Kath went on to explain that a meeting with GM mayor Andy Burnham and Active Travel Commissioner Dame Sarah Storey last November saw residents share their deep concerns about the demise of the village and asked what plans there were to assist local business owners. At the time, Mr Burnham said that there was no obligation to provide funding but would look into the issue.

A follow up meeting on 20 March saw a similar reception to the scheme, but this time Mr Burnham made a commitment to visiting businesses looking at investment and upgrades. However, there is still optimism over what this scheme could bring to Castleton, Emily Potts has been a resident in the area for decades and she hopes this change can benefit the area.


Emily Potts, a Castleton resident of many years
Emily Potts, a Castleton resident of many years


“I do know a few shops have closed down that were busy shops,” the 76-year-old said. “The cycle lane looks nice aesthetically, but it needs to boost business.
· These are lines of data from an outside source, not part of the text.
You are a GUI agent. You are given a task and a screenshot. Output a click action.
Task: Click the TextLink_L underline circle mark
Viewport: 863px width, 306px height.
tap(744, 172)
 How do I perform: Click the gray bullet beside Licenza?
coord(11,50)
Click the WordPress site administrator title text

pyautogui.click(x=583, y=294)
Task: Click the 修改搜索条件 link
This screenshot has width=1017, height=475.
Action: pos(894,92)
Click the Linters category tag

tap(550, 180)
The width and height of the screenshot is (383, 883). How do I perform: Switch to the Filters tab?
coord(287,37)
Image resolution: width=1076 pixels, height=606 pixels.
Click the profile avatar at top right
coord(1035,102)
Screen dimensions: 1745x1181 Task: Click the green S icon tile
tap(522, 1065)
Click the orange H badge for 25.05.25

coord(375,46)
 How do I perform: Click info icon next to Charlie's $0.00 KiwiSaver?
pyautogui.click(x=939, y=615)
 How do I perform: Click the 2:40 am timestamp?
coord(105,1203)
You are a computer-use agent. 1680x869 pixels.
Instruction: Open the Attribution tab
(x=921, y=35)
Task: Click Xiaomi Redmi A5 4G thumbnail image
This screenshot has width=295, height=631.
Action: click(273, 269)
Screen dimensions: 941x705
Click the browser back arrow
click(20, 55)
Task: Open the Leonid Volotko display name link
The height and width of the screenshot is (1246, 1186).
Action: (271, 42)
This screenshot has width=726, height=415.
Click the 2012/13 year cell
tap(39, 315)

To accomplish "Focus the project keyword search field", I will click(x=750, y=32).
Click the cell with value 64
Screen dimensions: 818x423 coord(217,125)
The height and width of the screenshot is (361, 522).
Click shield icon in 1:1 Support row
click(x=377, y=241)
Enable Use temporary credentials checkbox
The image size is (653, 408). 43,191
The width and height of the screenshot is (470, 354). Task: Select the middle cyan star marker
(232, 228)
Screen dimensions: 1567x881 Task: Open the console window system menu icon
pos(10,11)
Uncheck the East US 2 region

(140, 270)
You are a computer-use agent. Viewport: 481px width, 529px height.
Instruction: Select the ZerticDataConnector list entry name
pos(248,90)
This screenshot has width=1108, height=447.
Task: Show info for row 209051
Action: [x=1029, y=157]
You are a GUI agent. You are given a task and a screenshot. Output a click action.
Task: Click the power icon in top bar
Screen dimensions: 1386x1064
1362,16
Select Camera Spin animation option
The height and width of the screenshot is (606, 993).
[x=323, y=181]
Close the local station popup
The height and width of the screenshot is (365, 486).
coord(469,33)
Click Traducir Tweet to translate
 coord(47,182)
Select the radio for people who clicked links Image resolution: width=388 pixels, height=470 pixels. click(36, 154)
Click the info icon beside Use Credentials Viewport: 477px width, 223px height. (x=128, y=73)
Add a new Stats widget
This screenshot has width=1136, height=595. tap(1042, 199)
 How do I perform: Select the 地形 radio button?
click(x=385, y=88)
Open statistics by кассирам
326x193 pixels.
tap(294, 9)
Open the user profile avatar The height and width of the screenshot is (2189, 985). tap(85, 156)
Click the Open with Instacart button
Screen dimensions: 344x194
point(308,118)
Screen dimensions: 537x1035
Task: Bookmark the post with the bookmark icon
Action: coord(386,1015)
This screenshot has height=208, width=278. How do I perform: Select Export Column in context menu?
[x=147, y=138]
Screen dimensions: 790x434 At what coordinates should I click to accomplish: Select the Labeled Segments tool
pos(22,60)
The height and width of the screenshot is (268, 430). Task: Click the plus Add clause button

“Not many cyclists are using them at the moment. I’m hopeful they will soon.

“It looks nice, and I believe we need people to cycle in order to reduce traffic, so that is good.

“I’ve spoken to cyclists before and they said the usual cycle lane is along the canal, but it doesn’t go directly to the town centre so you would need to go through other roads.

“It was frustrating when the work was happening. I want to see Castleton improved, but I don’t know what they’re going to do about helping these businesses again.

“It was sad to see them going away.”

On the roads cars now cannot pull up to stop at shops or do drop-offs as the cycle lane hugs both sides. Emily added that this may cause health and safety problems if cyclists are getting blocked off and have to swerve into the road anyway.

She went on to explain that the new car parks highlighted are quite a distance from the shops for elderly people like herself, which could put some people off visiting Castleton ‘to do their bits and bobs’. Emily summed up how the majority of residents felt about their village, all of them wanting a positive change and are hopeful this could work, but concerned about the short-term impact it could have.

A spokesperson for Rochdale Borough Council said: “While highways improvement schemes inevitably cause disruption, the council has put in place a number of measures to support local businesses. These include the allocation of 80 new parking bays within 400 metres of the village centre, which is an increase in the number of parking bays that were available before the active travel scheme was implemented.

“This parking allocation is higher than originally planned and was increased as a direct result of the feedback we received during the consultation, which saw 362 people respond out of a total of 6,000 people who were contacted.

“We’re currently exploring ways to invest further in the local centre to support local businesses and will be moving these proposals forward in the summer. In addition, Castleton has been identified as a priority area for further investment and brownfield development.

“We’ve already seen the completion and occupation of a number of new homes on vacant brownfield land on Royle Road and Nixon Street which have boosted the local population and increased footfall into the village centre.”